En cette période, les structures d'hébergement sont pleines et les places qui se libèrent sont attendues et occupées aussitôt, sauf dans les structures où l'hébergement est limité à une seule nuit, et dans lesquelles il faut se réinscrire chaque jour, parfois en repassant par le 115! Dans ce cas, les personnes sans domicile sont ballottées d'un lieu à un autre et les plus malchanceux restent dehors.

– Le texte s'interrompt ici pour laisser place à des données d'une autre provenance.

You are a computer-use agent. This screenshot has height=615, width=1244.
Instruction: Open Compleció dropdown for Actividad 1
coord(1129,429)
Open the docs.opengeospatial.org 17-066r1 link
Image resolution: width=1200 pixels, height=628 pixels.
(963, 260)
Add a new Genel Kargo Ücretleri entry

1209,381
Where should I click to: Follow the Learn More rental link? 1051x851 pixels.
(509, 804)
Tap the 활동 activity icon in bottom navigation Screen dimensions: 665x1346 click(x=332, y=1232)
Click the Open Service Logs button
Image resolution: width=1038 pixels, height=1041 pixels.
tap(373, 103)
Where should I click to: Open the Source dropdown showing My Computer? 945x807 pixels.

Les places dans les vraies structures d'hébergement étant largement insuffisantes, le " plan hiver " prévoit d'ouvrir d'autres lieux, mal adaptés, voire inhumains, si bien que certains sans-domicile préfèrent rester dehors plutôt que d'y aller. La télévision a montré à l'envi de tels cas, une façon de dédouaner les pouvoirs publics, au cas où un SDF trouverait la mort par une nuit de grand froid. Dans de telles situations d'ailleurs, on demande par exemple aux structures d'accueil de jour de rester ouvertes la nuit, pour que les gens puissent y dormir... par terre.
Dans une des sociétés les plus riches de la planète, il est évidemment scandaleux de ne pas consacrer les moyens nécessaires pour héberger correctement, dans des lieux à visage et dimensions humains, et pour le temps nécessaire, la totalité des personnes qui vivent dans la rue. Le rapport évalue par exemple à 31000 les utilisateurs du 115 sur Paris. Serait-il si difficile de prévoir un hébergement honorable pour cette population? Il semble en tout cas que dans la société actuelle, ce ne soit pas une priorité.